The new version of the band that emerged in 1979 had Rat Scabies and Dave Vanian on drums and vocals as before, but Captain Sensible had switched to guitar with Algy Ward coming in on bass. They had improved immeasurably as a band, though the challenging personalities had been thankfully retained. In the Stalinist world of punk rock, the Damned stood out as dissidents, refusing to toe the party line from the off. They couldn't restrict themselves to a few power chords and a steady 4/4 alleviated.
by the occasional reggae off-beat. They didn't wear the bondage and Oxfam jacket regulation outfits. And they had a sharp, if at times brutal, sense of humour. The Commissariat didn't take to them much at all. However their engaging personalities and jolly japes endeared them to their fellow punk rockers. They were great fun (mostly) and live were monstrously good, attracting a loyal and enthusiastic following that endures to this day.
So anyway, they had broken up and reformed under the managerial eye of Rick Rogers, then the Chiswick Press Officer. After some tentative shows as the Doomed, with Lemmy on bass, they reverted to the Damned and issued the Dodgy Demo. As it name implies this was a demo cut of Love Song and it came out as a white label 45 pressing with a sticker over the hole in the middle as the label copy. They were playing the Lyceum one night and it was heaving. The Chiswick directors were all there, including Trevor Churchill for whom the term punk rocker was as inappropriate as it could possibly be. However he did see a couple of thousand people who would buy a Damned record, so it seemed reasonable that we sign them up. The rest is history or hysterics depending on where you were at the time.
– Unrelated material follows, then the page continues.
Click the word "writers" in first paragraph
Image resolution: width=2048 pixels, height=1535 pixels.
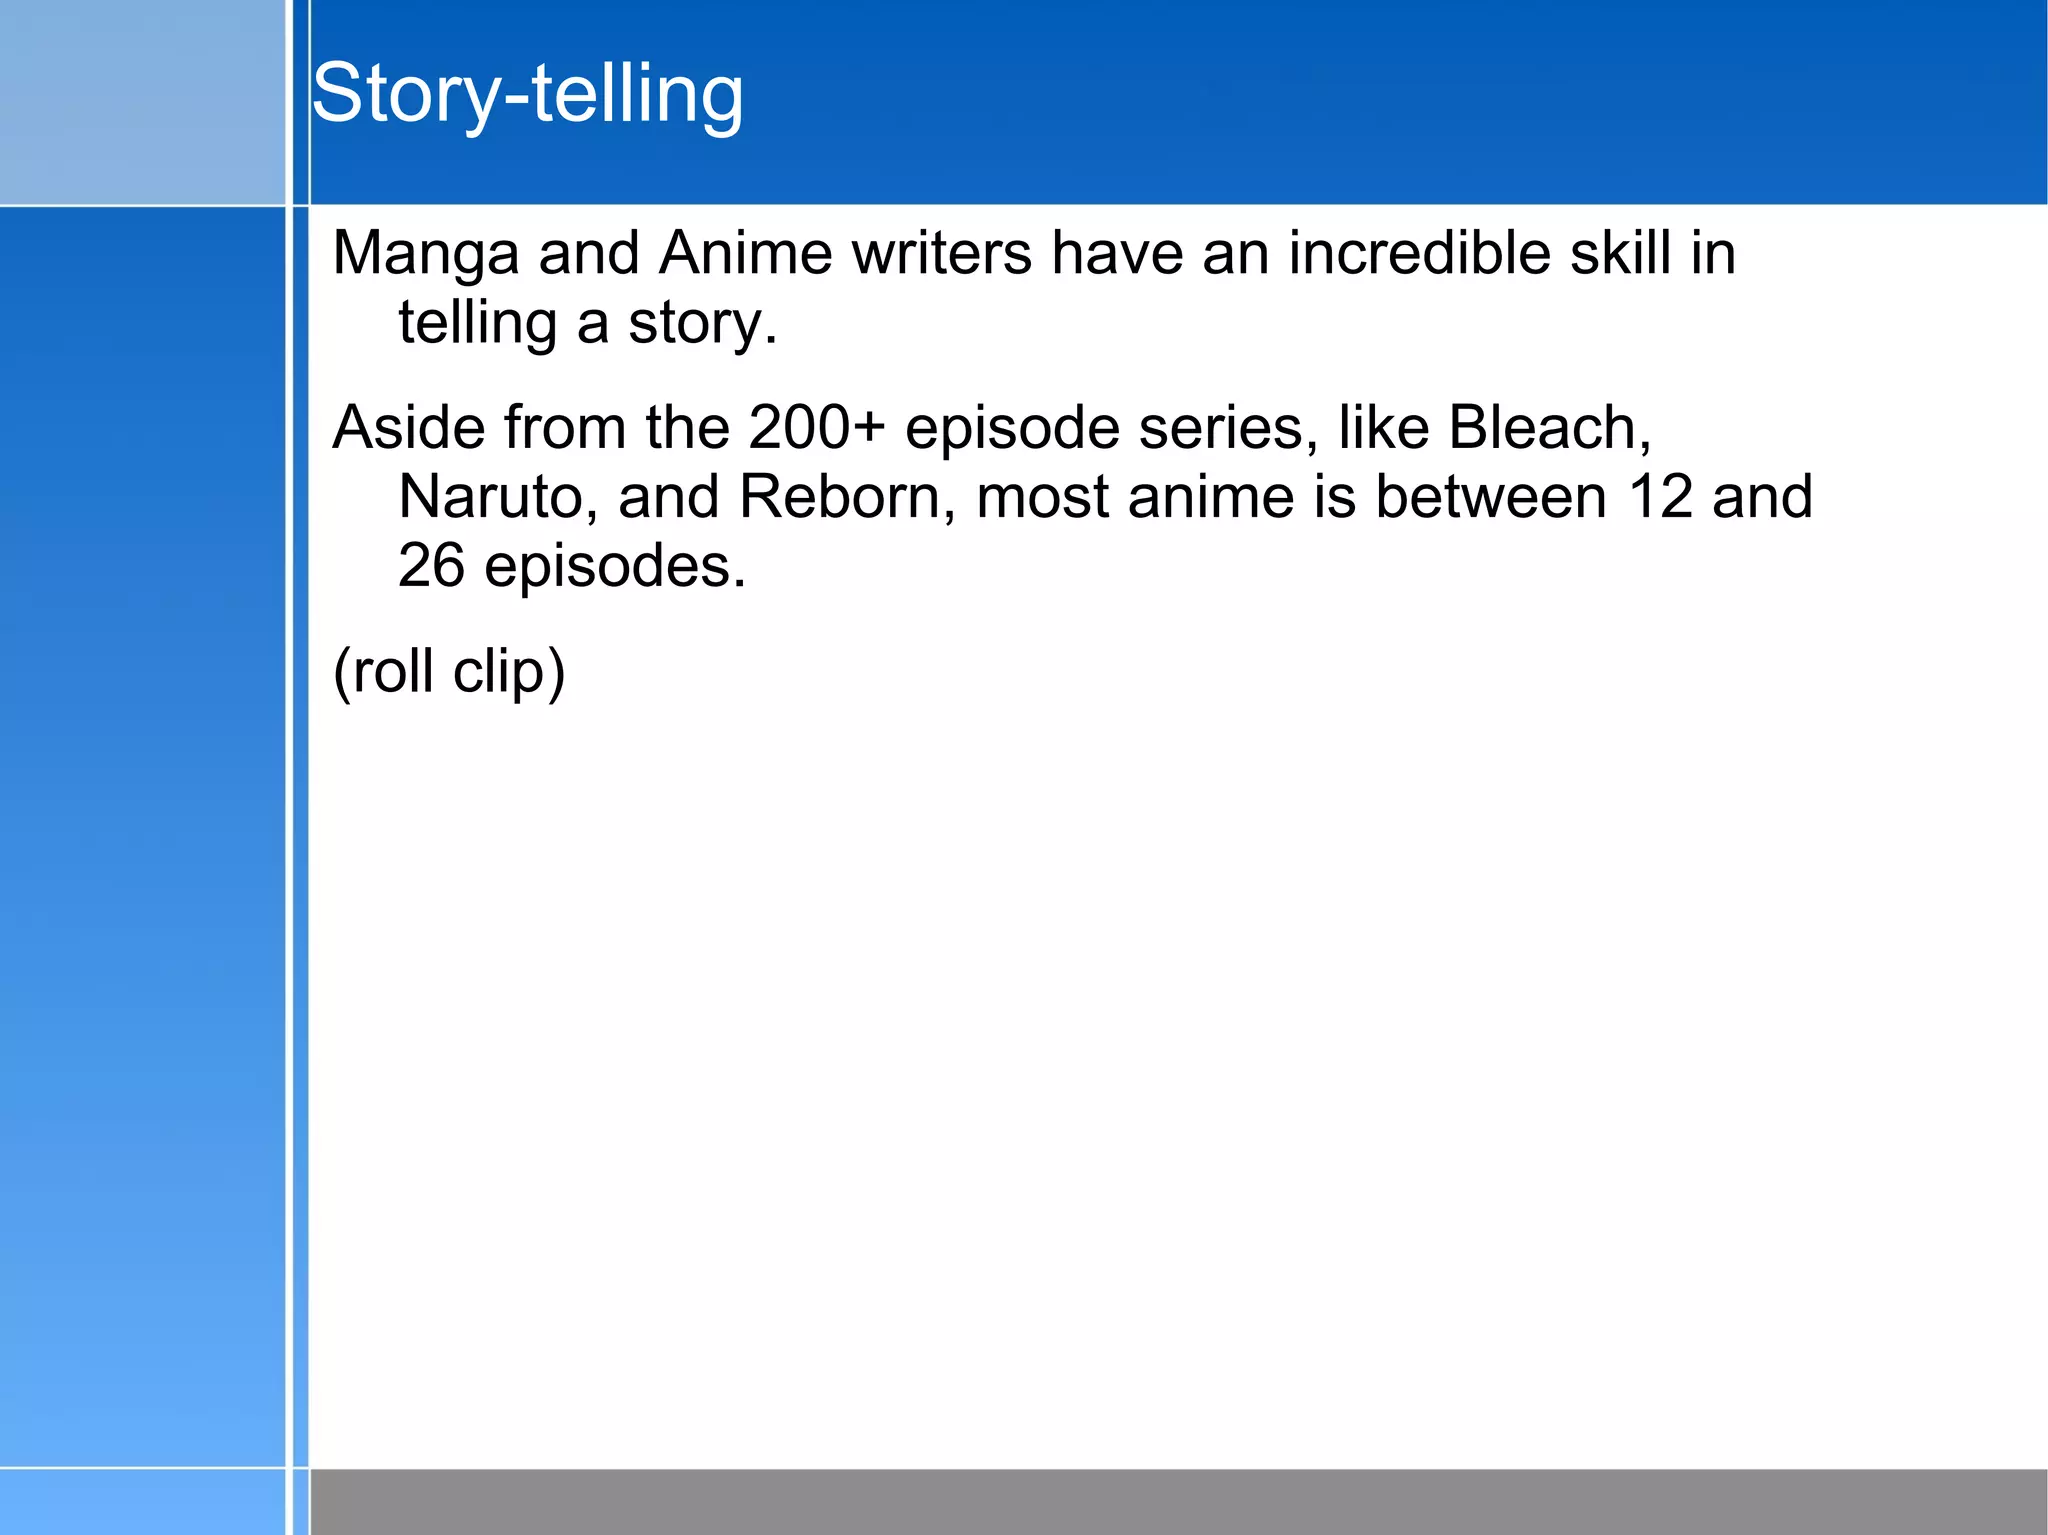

Love Song charted and two Top of The Pops appearances ensued, but then Smash It Up was banned by the Beeb for fear of inciting revolution. I Just Can't Be Happy restored the balance a bit, and produced another TOTP appearance, but some momentum had been lost and so it was time to move on: but more of that next year.
For this silver anniversary edition of MGE I have added all of the single B-sides none of which were on the original LP. Also there are alternative versions of all three A-sides and finally the video clip for Plan 9, Channel 7. It is such a complete album that I didn't want to clutter it up with demos and out-takes. Maybe they'll appear elsewhere someday.